London-based asset manager Threadneedle Investments has launched the first fund in its 130/30 strategy range, the Threadneedle American Extended Alpha Fund.
The new vehicle, which is being managed by U.S. equities fund manager Stephen Moore, is a traditional long-only portfolio of primarily North American equities enhanced with a short exposure to unattractive stocks set at around 30% of the value of the fund. This additional short position is offset by additional long positions in attractive companies, thereby raising the long exposure to around 130%. The overall net exposure to the stock market will therefore remain around 100%, though it will have more alpha than a traditional long-only portfolio while maintaining a similar amount of market risk.
Threadneedle’s new range of 130/ 30 strategies is an extension of the firm’s higher alpha, long-only capability which is characterised by a fundamental, stock picking approach.
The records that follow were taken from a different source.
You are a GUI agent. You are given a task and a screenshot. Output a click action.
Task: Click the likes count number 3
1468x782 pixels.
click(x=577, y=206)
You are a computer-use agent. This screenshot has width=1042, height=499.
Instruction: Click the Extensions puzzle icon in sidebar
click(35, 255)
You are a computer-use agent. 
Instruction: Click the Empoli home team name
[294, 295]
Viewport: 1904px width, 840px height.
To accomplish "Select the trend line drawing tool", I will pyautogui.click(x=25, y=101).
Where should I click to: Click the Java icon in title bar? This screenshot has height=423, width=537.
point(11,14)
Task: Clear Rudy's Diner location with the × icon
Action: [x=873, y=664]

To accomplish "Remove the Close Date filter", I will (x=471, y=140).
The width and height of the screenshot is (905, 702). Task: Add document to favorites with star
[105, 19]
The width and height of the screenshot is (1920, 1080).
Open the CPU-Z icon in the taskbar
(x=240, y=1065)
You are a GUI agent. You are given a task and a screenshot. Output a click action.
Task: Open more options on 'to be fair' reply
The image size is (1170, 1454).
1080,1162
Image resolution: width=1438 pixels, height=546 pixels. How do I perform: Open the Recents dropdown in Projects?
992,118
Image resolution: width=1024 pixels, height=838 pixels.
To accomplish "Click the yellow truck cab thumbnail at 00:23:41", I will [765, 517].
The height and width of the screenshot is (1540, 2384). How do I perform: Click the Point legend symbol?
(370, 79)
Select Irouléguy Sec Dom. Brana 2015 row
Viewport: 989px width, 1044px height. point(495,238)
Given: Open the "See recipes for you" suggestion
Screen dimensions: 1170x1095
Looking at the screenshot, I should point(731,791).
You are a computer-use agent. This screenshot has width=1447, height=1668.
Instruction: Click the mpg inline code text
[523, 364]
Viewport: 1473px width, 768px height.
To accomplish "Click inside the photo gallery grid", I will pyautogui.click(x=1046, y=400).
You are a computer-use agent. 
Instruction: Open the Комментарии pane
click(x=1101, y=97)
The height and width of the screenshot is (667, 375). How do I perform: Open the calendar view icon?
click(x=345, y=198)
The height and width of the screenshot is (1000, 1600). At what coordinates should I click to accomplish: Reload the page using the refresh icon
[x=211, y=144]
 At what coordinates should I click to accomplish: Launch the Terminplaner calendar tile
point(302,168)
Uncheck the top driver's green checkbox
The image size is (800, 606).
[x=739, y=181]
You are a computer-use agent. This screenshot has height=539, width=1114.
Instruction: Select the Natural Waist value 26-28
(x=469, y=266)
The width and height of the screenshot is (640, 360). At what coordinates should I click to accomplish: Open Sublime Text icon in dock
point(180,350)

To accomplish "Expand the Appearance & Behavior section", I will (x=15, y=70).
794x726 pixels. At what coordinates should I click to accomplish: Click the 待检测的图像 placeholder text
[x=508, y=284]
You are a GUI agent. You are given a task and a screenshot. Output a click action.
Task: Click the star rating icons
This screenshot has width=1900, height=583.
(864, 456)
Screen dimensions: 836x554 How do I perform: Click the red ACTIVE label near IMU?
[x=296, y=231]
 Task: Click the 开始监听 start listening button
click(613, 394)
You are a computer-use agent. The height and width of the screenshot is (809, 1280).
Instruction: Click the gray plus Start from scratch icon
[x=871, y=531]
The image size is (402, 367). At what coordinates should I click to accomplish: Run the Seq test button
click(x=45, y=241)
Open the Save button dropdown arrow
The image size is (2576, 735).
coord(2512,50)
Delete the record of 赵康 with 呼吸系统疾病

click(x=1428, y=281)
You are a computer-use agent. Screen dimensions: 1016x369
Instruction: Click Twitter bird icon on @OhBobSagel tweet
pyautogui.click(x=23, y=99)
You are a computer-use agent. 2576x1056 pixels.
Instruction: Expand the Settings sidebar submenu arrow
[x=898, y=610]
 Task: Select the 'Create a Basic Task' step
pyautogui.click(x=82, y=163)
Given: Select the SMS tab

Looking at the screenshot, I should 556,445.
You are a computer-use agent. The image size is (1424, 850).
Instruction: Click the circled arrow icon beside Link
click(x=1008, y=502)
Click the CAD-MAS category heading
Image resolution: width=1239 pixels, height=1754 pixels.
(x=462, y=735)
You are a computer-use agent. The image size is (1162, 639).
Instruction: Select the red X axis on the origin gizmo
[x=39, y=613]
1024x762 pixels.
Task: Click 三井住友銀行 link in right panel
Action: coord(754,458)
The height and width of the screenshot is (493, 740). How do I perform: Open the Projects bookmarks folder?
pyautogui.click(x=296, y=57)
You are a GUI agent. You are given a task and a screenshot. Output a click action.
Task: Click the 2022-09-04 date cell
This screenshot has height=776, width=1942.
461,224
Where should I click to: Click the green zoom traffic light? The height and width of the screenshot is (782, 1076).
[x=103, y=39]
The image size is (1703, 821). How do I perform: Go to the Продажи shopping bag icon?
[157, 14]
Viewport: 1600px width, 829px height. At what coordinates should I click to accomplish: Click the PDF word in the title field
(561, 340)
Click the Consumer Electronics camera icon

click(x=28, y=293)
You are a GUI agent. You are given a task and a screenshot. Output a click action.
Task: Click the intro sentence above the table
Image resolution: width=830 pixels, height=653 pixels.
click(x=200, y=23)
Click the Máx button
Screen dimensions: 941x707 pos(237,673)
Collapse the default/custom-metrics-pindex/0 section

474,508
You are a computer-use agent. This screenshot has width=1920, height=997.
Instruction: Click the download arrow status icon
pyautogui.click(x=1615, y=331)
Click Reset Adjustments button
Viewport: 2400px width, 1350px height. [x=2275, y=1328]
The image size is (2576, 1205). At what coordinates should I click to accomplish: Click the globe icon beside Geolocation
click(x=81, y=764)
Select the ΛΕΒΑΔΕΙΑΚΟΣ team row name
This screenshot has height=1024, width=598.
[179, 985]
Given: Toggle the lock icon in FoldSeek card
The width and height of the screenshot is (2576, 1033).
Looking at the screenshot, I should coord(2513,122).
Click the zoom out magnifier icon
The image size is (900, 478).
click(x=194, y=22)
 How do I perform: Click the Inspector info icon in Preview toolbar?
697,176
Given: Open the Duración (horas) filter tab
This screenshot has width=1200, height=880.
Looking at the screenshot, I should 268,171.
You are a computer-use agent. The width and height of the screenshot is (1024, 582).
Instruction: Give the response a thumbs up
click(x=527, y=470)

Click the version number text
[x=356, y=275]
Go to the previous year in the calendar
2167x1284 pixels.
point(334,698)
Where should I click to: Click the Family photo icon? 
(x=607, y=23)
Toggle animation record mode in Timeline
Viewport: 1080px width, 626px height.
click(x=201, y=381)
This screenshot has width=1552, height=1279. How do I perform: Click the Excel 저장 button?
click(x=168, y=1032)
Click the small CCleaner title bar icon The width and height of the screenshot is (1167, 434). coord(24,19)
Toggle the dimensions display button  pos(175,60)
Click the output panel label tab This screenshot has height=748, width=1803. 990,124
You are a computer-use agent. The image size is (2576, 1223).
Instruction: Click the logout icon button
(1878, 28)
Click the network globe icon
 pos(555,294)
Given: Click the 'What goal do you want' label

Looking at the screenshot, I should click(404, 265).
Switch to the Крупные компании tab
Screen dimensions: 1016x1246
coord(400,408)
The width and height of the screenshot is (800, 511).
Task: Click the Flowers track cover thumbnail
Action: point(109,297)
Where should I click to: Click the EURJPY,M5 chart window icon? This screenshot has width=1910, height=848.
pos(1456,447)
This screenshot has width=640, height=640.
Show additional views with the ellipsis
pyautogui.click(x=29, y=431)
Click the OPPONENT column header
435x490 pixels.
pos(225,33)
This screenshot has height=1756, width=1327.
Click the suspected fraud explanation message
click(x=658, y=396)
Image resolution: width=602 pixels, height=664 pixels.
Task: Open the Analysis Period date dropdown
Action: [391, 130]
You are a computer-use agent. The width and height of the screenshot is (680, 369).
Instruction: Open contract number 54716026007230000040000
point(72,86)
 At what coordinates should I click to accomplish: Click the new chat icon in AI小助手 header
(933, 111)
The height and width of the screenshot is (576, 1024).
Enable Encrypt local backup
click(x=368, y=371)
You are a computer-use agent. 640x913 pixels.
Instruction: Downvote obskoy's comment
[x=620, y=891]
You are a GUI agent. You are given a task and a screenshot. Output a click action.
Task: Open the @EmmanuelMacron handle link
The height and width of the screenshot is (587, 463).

According to the firm, customers will be able to benefit from all Threadneedle investment insights, both positive and negative, as 130/30 funds enable managers with UCITS III derivative capabilities to implement more meaningful negative positions in unattractive stocks.
Threadneedle’s North American equity desk is based in London and manages a total of $US 9.9 billion in hedge funds and long-only assets.
“We’re proud to be one of the first European houses to run a fundamental 130/30 strategy fund,” said David Gasparro, head of distribution at Threadneedle. “It’s a perfect leverage of our established and thriving hedge fund business.”
Moore, manager of the new fund, said “Although we are confident the American market can make progress, choppy market conditions are likely to remain a feature and I expect this to present an excellent opportunity set for my long and short books.”
The new fund charges fees of 0.75% for management and 20% for performance.